- **What to do**
Once you reach the line with "Task: Click the window pane in the photo" below, copy each line exactly, stopping after the line with "This screenshot has width=640, height=480.", and skip any pictures.
*** Available records ***
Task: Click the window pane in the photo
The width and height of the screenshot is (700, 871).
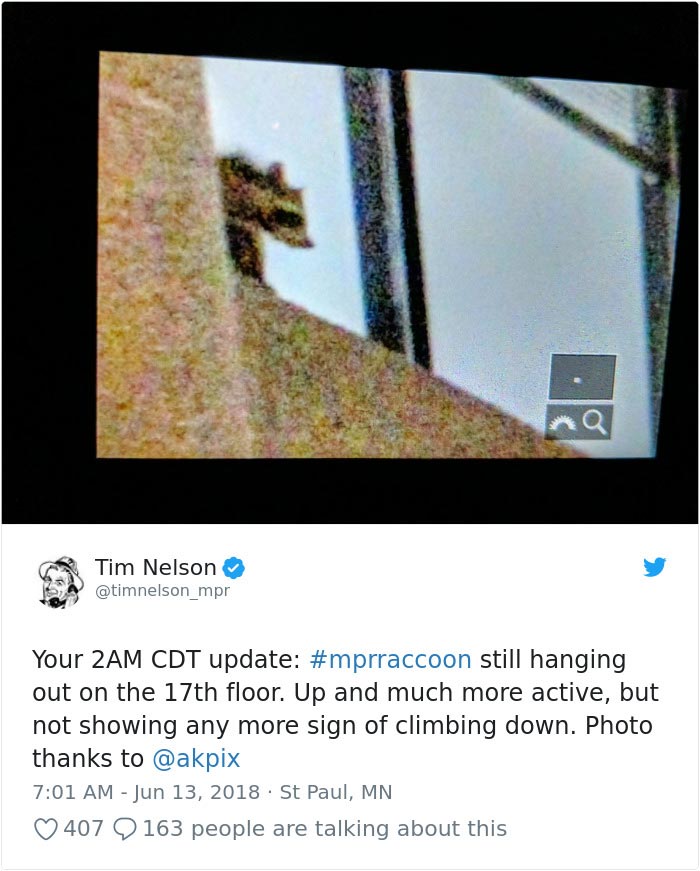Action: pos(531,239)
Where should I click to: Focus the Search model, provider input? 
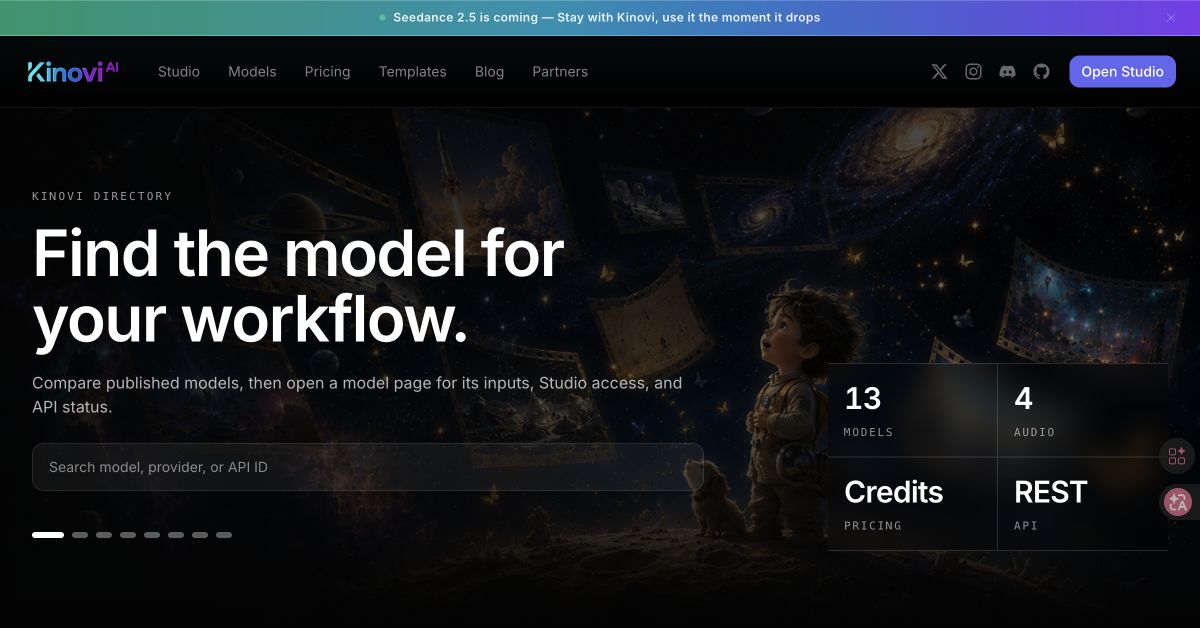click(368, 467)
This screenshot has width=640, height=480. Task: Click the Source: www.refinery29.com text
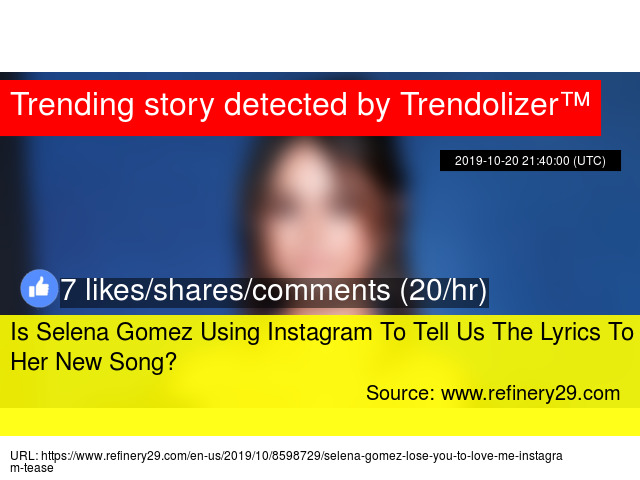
*** End of Available records ***
*** Available records ***
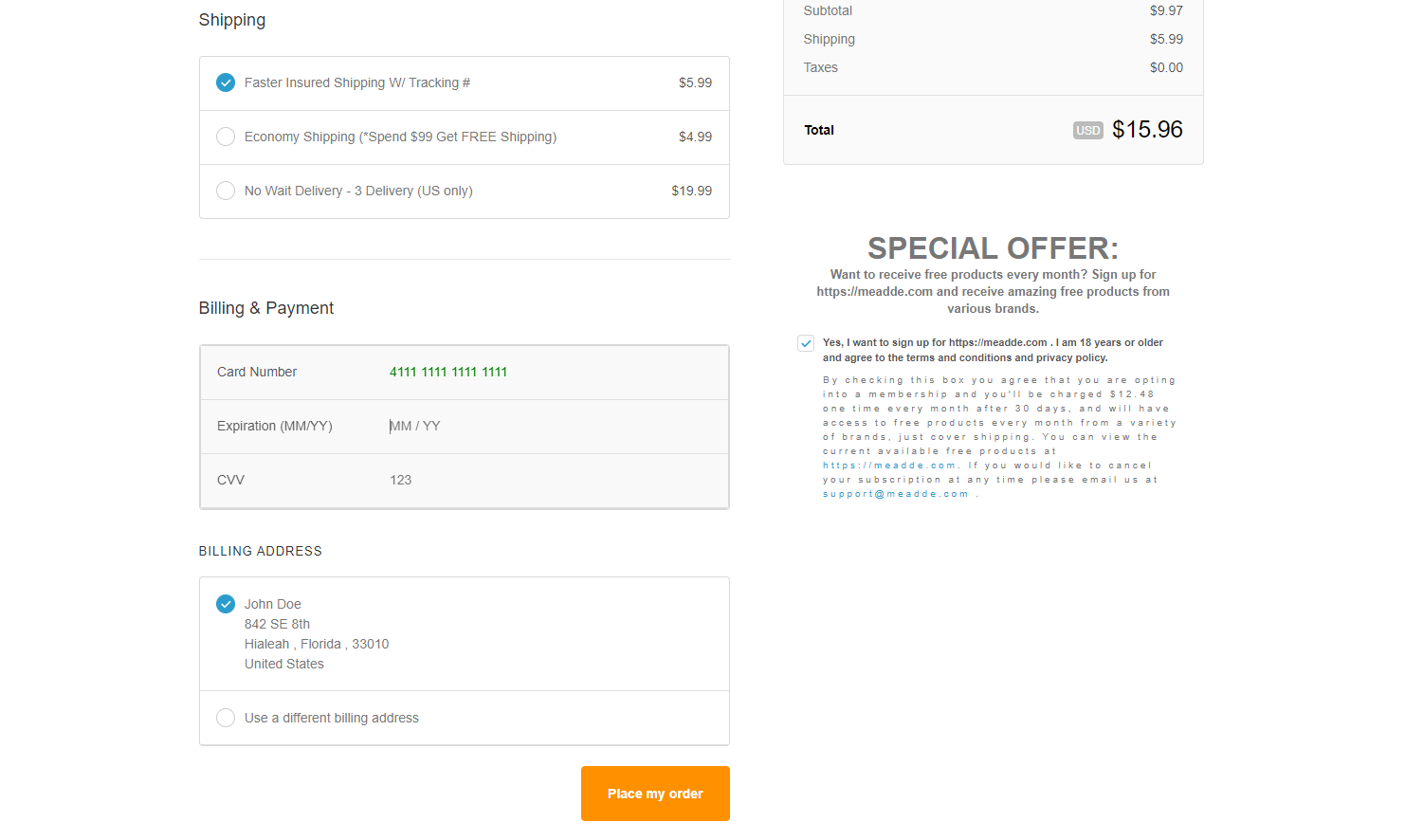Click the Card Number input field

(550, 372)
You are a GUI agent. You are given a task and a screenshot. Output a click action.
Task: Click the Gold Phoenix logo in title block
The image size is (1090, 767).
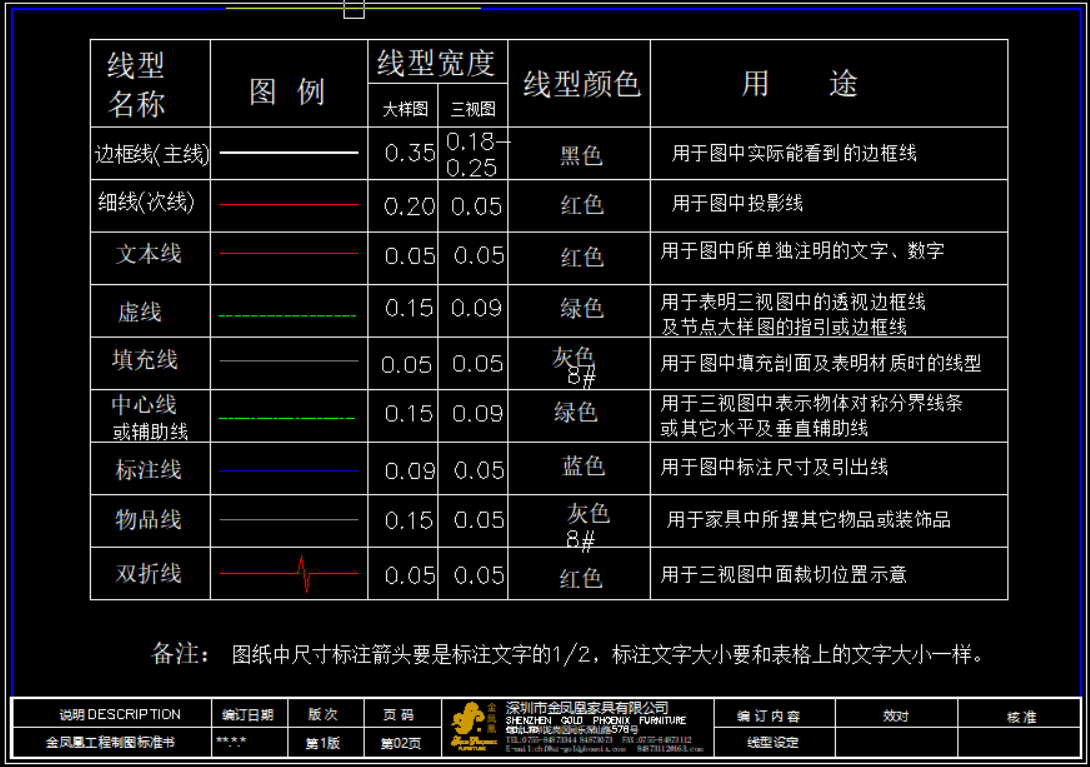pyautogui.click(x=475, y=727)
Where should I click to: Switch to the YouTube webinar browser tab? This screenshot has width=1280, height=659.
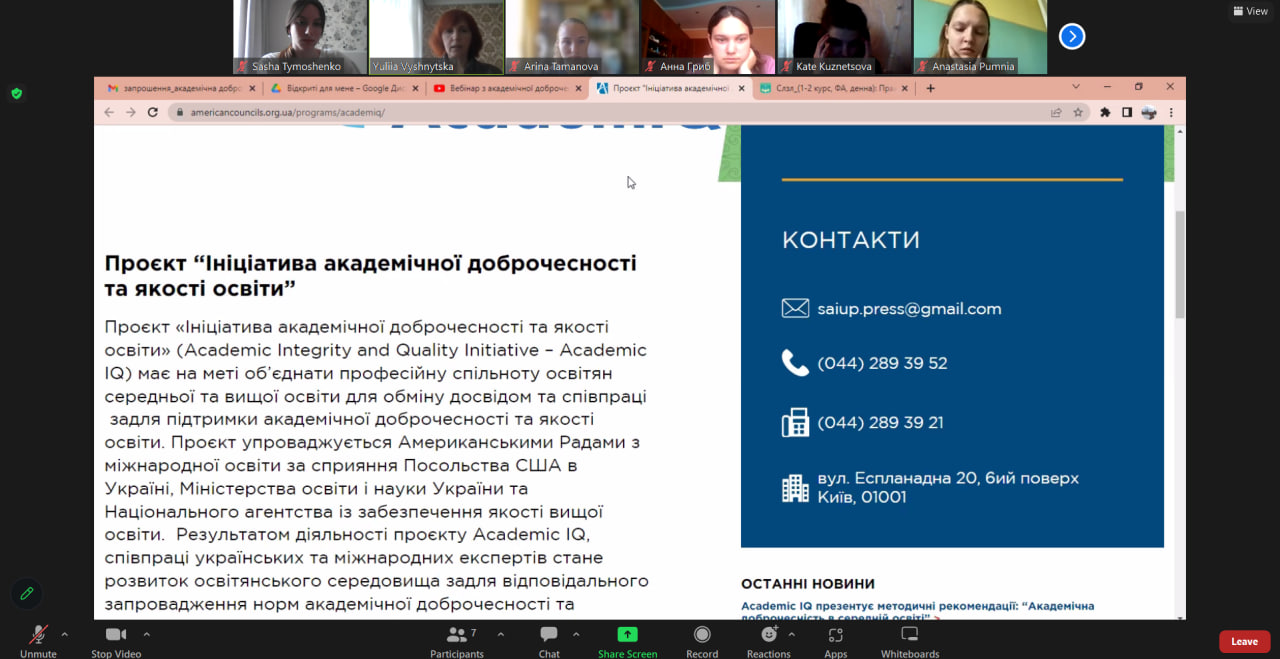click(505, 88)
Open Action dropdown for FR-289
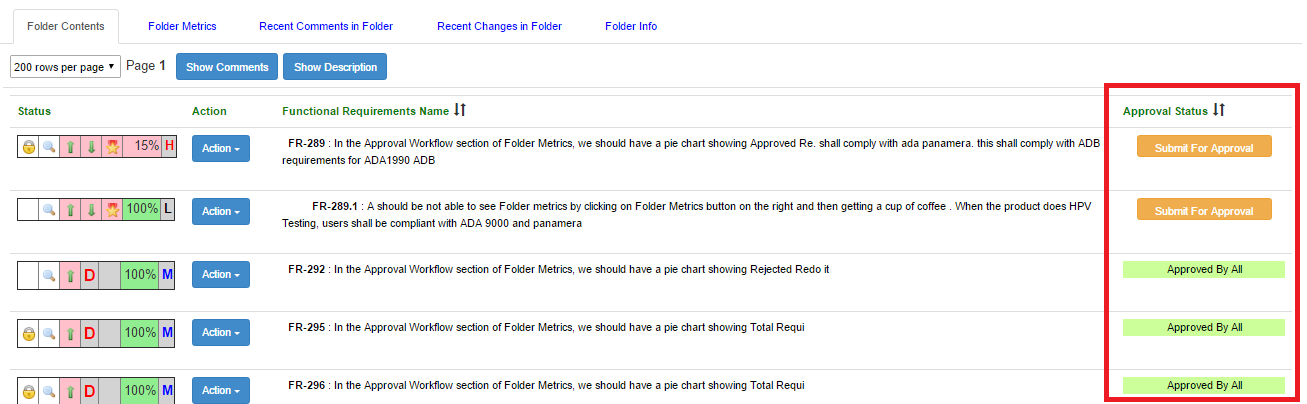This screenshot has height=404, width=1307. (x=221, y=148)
*** End of Available records ***
*** Available records ***
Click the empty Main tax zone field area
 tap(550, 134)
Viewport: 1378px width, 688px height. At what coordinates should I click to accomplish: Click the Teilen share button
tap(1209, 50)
*** End of Available records ***
- **Result for this exercise**
Task: Click the window pane in the photo
The width and height of the screenshot is (700, 871).
Action: pos(531,239)
Where should I click to: Focus the Search model, provider input? 
click(368, 467)
This screenshot has width=640, height=480. Task: Click the Source: www.refinery29.com text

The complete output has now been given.